The big question for the Telco CFO’s is whether ANY investment in messaging will make a return, given ubiquity isn’t valued and roaming dollars are gone. The answer sadly, is ‘not in the excel sheet you current use mr CFO’. The biggest reset needed IMO is how Telco delivers value to its customers for underlying services like chat, when the market value of those services is zero. Its really hard to beat free, but unless you deploy something, and have an advanced service layer capable of delivering contextual, relevant information, then you may as well pack up your bags and be happy to be the bit pipe of the future. We should reset our thinking of RCS in those terms.
Hi Neil,
Sorry its taken a week to publish your comment, its been a crazy couple of weeks for me.
I hope you agree: we’re agreed that something needs to change, waiting just another year is an inadequate strategy.
Telcos that are running RFQs which include your’s and Brent’s companies in the responses are complaining about costs. And as you know the total cost of deploying RCS is not just your costs, there are other vendors’ costs. And in the discussions on this weblog article a Telco has pointed out cost of RCS is a significant issue. I agree the way telcos make decisions today is anti-innovation, and I’ve discussed that in several articles on this weblog. So I hope we agree telcos need to change their processes on service innovation.
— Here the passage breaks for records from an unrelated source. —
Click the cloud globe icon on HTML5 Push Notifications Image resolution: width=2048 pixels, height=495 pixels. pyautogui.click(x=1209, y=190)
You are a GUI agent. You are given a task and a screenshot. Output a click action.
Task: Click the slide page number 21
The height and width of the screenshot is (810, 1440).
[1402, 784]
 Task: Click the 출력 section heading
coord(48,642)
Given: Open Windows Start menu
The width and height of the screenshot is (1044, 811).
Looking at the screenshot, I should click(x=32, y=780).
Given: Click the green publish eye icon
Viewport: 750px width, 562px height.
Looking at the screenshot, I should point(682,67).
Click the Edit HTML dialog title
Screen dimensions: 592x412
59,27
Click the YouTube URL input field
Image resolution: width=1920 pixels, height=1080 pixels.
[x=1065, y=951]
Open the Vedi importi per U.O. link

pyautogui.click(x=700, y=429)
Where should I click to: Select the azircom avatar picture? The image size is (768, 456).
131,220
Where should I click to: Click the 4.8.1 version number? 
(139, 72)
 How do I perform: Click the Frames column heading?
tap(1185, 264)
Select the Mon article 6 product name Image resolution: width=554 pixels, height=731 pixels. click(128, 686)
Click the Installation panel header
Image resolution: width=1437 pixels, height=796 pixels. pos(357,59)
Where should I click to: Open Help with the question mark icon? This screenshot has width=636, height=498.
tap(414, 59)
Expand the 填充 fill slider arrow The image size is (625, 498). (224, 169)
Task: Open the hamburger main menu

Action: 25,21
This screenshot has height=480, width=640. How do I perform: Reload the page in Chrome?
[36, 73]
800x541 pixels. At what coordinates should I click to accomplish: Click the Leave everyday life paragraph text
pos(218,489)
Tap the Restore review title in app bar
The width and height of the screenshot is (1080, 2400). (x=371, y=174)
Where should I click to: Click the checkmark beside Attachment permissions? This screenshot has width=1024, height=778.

My only issue is on “proprietary messaging solutions that were never intended to federate.” Here I disagree, they can federate whether they were explicitly designed to is not a significant issue. You are going to see some interesting announcements through 2015 of services that federate the massive messaging silos created over the past couple of years.
Operators need to respond to what is happening in 2015, RCS can be part of that, but my recommendation is we need a lightweight best effort option to enable faster action. The Fring Alliance is something I think the RCS vendors could embrace, calling it OTT is dumbass (I’ve told Genband to stop calling Fring OTT), its best effort IP communications, and RCS (QoS-supported IP Communications) needs to find a way of accommodating it. As Doug pointed out in a similar Linkedin discussion kicked off by Quan of US Cellular – we need more ‘and’ than ‘or.’